The best and biggest news of what turned out to be a night of mixed results was Nicola Luisotti’s official coming-out party as the third music director, after Sir John Pritchard and Donald Runnicles, in the company’s 87-year history. From the aching string sighs that accompanied the first act aria of Leonora (Sondra Radvanovsky, in a triumphant company debut) to the furnace-blasts of brass in the "Anvil Chorus" to the lonely but insistent bassoon notes that became a fateful pulse in the last act, perfectly judged details were woven into a purposeful whole. Even the occasional divergence of singer and orchestra only served to underscore the overall keenness and subtlety of communication between the stage and the pit.

Manrico (Marco Berti) and
Azucena (Stephanie Blythe)

Take, to choose just one of many instances, the Act 2 exchange between Azucena (a formidable and impressive Stephanie Blythe) and the opera’s eponymous troubadour, Manrico (an impassioned, if wayward, Marco Berti). As the stream of feelings flowed through a guilt-ridden mother and the man she raised as her own son (after incinerating her own), the music tracked them with a revealing surety. Dynamics, phrasing, even tightly coiled silences had an uncanny, intuitive rightness. Blythe's Azucena came across as a complex woman both sinned against and sinning, at once righteous and wheedling, determined and doomed. Berti punched out a stirring declaration in "Mal reggendo all’ aspro assalto" (Unable to withstand my bitter assault). But he was more moving and more real in his fleeting puzzlement at sparing his rival’s life in a duel.

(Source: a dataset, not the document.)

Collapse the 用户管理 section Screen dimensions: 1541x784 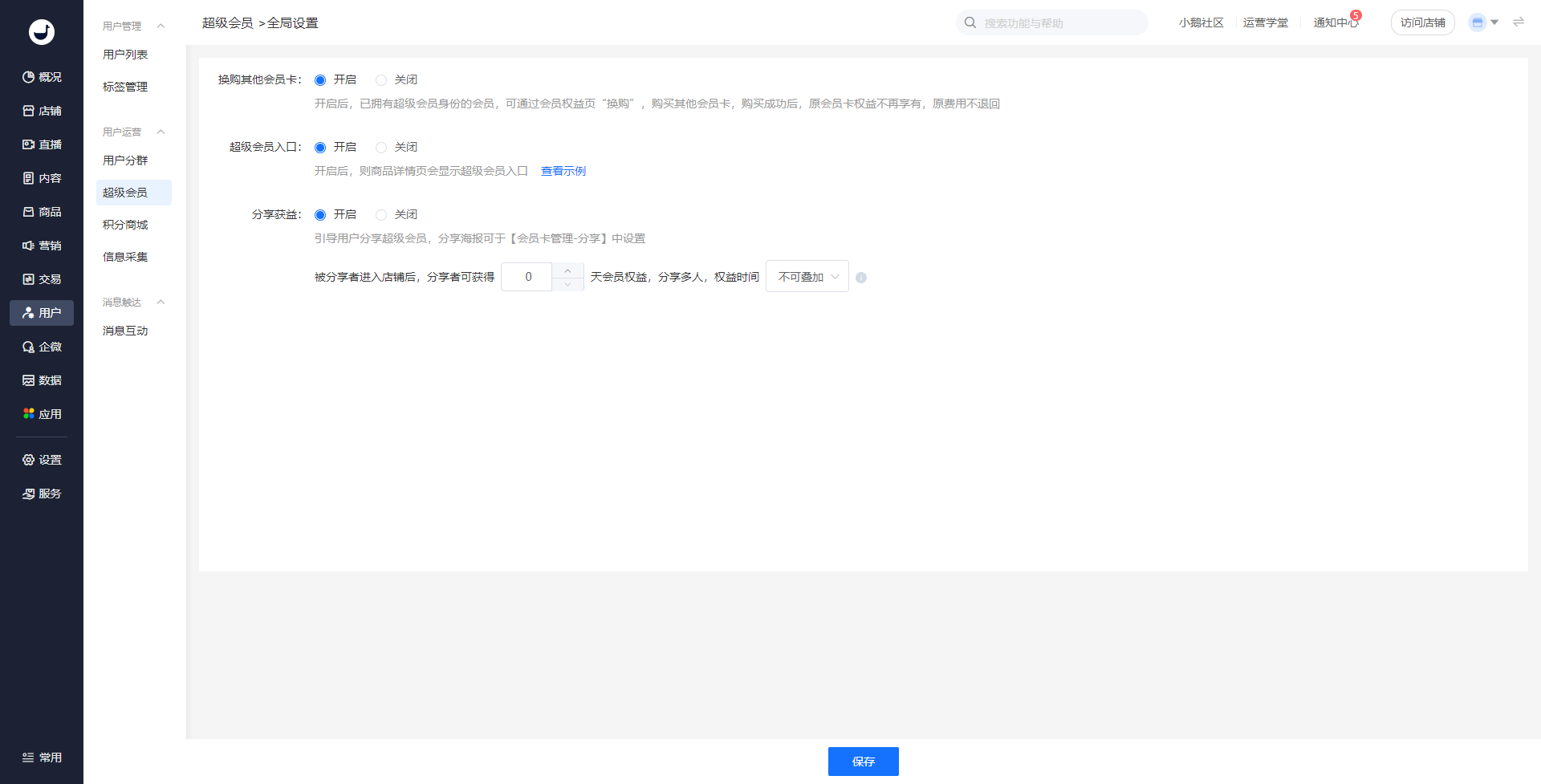tap(161, 26)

Radvanovsky's Splendid S.F. Opera Debut

Sondra Radvanovsky (Leonora)
Effective and psychologically astute as such moments were, nothing matched the vocal and dramatic impact Radvanovsky made as Leonora. With a voice full of a ripe and sometimes fibrous tremolo, this compelling American soprano gave her character’s ardor a full-bodied, physical immediacy. Instead of airy musings about Manrico, Radvanovsky communicated appetite and need. She sang pointedly, not always prettily. Her desire was a force, abruptly pressing her down to a sitting position on a stair, then flattening her full out and writhing on her back. It was bluntly sexual, but no one sniggered. The performer etched Leonora’s arc so decisively at the start that she was able to play the desperate acts of suicidal self-sacrifice at the end with an almost becalmed clarity and not a hint of histrionics. It was all marvelous to hear and witness, from beginning to end.


Excerpts from a preview performance of
SF Opera's 2009 Il Trovatore
The same cannot be said for the evening as a whole. Coproduced by the Lyric Opera of Chicago (where it premiered in 2006) and the Metropolitan Opera, this Trovatore had a certain settled stateliness that worked against it. As the large and oppressively massive sets wheeled into view on a turntable, washed in color now and then by Jennifer Tipton’s lighting, the cast began to look daunted and dwarfed. David McVicar’s direction, restaged by Walter Sutcliffe, resorted to flat-footed tableaux, especially in crucial ensemble scenes. Even company favorite Dmitri Hvorostovsky, as the passion-driven Count di Luna, sang with more handsomeness than intensity. A deep, driving obsession with Leonora never quite materialized in all his burnished singing.

While this may not have been a Trovatore for the ages, it did signal a brightly promising new musical era for San Francisco Opera. With Luisotti as music director, audiences can anticipate what Kerman envisioned in his book Opera As Drama. "Like poetry," he wrote, "music can reveal the quality of action, and thus determine dramatic form in the most serious sense."